Pointing entries for text and elements:
▬▬▬▬▬▬
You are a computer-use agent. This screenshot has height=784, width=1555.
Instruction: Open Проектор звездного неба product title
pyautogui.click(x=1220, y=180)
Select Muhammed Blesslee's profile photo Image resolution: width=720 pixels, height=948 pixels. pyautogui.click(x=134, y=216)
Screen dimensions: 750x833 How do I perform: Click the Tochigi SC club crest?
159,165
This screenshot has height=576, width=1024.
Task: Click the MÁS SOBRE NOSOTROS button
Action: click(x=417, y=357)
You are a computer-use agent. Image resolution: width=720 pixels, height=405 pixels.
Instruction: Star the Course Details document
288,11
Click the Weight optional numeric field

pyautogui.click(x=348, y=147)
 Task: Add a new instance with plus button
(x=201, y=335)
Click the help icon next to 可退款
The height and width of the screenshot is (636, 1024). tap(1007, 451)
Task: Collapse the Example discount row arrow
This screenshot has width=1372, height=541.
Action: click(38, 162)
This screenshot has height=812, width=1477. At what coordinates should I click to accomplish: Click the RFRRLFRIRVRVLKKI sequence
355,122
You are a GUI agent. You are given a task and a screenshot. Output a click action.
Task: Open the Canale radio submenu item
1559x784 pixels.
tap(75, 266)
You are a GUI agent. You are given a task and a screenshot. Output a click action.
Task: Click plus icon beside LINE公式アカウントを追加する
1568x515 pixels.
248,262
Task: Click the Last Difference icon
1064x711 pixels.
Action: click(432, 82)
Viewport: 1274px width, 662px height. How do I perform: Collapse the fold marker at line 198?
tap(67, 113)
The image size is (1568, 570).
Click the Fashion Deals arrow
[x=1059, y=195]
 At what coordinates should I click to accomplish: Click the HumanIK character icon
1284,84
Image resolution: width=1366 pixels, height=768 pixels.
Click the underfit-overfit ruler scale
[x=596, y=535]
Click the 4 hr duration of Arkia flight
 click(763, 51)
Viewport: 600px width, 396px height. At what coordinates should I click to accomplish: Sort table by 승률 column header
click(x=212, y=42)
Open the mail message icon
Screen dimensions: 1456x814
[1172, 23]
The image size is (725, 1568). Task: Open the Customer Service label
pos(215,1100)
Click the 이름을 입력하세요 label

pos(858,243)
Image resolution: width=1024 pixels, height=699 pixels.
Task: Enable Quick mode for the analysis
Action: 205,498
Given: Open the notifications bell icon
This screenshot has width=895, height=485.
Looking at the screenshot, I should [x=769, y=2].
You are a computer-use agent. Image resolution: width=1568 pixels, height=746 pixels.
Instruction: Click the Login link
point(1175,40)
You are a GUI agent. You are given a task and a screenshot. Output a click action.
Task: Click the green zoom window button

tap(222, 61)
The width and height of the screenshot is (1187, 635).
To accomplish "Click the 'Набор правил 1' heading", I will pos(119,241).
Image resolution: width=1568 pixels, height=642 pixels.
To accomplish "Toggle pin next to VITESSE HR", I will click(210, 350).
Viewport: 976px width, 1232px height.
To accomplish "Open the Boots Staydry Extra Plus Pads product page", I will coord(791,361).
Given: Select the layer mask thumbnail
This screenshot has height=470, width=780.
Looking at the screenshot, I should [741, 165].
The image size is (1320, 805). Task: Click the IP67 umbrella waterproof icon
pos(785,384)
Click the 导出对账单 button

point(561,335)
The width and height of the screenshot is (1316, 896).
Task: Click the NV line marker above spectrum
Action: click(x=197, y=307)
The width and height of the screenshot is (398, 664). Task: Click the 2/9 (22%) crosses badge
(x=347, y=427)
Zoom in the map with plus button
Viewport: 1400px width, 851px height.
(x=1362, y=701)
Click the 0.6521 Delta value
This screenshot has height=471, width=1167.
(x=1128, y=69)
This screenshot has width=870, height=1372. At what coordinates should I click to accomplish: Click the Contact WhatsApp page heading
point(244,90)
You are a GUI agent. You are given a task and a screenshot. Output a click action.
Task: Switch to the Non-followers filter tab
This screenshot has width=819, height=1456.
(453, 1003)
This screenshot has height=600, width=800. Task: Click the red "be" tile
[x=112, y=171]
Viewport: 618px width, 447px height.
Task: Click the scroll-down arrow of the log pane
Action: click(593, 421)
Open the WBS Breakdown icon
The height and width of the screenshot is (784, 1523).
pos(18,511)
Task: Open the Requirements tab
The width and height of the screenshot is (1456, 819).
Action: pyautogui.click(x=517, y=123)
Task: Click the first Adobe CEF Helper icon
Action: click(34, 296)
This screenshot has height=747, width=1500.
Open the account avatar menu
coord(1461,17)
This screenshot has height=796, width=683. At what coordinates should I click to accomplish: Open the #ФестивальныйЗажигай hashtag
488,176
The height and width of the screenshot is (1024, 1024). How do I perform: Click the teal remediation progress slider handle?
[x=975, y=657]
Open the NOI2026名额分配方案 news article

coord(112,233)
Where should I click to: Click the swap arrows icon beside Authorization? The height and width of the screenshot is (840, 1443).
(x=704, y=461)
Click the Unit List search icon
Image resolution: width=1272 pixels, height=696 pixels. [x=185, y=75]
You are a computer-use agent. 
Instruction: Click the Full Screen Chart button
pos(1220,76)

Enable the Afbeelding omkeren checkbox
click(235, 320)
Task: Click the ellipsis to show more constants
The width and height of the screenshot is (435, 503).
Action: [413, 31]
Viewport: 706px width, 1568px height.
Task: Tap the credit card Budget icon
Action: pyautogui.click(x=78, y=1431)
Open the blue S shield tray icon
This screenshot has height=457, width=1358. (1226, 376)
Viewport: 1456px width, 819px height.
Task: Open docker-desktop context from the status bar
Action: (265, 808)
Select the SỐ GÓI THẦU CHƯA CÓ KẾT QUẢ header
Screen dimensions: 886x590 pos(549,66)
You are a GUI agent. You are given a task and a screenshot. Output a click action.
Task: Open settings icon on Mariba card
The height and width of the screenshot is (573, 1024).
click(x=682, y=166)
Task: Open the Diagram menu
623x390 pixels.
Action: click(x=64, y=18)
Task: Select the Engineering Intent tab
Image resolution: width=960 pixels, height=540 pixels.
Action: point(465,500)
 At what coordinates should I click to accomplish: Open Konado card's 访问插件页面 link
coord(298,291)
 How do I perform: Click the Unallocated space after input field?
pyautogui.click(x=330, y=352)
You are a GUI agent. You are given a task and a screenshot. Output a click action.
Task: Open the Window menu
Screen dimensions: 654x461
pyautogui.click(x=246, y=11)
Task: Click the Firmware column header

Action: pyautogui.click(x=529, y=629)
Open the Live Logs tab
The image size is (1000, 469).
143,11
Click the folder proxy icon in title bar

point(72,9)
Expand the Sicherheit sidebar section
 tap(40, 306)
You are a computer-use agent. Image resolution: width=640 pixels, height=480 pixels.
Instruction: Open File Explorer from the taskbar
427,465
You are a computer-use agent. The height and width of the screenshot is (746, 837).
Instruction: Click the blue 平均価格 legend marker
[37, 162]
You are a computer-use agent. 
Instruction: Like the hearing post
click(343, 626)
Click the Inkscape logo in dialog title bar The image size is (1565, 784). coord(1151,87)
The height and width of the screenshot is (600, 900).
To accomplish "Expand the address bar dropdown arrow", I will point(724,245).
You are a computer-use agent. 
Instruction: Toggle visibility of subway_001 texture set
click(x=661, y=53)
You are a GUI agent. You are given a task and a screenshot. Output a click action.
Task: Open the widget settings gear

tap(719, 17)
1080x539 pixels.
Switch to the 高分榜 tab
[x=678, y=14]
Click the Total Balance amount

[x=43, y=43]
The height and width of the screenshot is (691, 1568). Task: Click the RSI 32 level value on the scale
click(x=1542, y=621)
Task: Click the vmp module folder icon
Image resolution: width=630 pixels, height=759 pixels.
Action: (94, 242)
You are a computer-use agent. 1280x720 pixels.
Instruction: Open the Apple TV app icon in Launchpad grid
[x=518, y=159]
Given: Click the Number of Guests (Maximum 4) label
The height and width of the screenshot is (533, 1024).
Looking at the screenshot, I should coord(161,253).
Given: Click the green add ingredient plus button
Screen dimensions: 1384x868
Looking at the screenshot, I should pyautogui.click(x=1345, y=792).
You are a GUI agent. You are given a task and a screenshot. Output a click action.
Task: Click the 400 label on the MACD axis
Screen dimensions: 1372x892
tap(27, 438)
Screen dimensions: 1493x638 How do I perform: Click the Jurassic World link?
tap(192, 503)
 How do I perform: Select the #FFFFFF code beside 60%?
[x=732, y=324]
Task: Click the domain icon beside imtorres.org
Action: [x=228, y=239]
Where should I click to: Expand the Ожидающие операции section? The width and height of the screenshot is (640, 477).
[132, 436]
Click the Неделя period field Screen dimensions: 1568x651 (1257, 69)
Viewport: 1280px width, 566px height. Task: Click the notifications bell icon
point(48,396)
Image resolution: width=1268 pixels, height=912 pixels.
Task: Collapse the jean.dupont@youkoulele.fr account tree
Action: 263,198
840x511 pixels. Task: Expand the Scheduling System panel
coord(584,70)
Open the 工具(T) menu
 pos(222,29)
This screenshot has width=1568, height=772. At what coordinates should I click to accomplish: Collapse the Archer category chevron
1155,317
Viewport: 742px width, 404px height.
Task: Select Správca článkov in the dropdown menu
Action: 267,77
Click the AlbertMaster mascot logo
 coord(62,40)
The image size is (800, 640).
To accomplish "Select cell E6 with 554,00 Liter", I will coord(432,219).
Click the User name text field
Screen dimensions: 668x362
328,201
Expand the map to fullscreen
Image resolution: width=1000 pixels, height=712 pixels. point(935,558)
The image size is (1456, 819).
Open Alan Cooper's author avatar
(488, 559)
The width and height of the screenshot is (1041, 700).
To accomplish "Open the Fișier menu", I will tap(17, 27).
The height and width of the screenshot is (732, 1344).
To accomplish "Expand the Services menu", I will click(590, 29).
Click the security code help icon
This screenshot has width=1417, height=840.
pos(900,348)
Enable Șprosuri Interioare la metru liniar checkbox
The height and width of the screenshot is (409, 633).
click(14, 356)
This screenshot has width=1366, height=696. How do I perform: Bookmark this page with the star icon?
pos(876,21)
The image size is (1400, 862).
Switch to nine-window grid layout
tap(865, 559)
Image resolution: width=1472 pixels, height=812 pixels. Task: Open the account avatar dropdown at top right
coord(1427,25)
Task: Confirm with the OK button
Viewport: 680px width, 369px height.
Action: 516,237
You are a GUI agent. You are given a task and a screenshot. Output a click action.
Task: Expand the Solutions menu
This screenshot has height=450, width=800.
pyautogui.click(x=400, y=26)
▬▬▬▬▬▬
**Directive**:
Please copy the entries word for word, starting at the line that contains "Image resolution: width=1472" and running through the last entry.

**Written answer**:
Image resolution: width=1472 pixels, height=812 pixels. Task: Open the account avatar dropdown at top right
coord(1427,25)
Task: Confirm with the OK button
Viewport: 680px width, 369px height.
Action: 516,237
You are a GUI agent. You are given a task and a screenshot. Output a click action.
Task: Expand the Solutions menu
This screenshot has height=450, width=800.
pyautogui.click(x=400, y=26)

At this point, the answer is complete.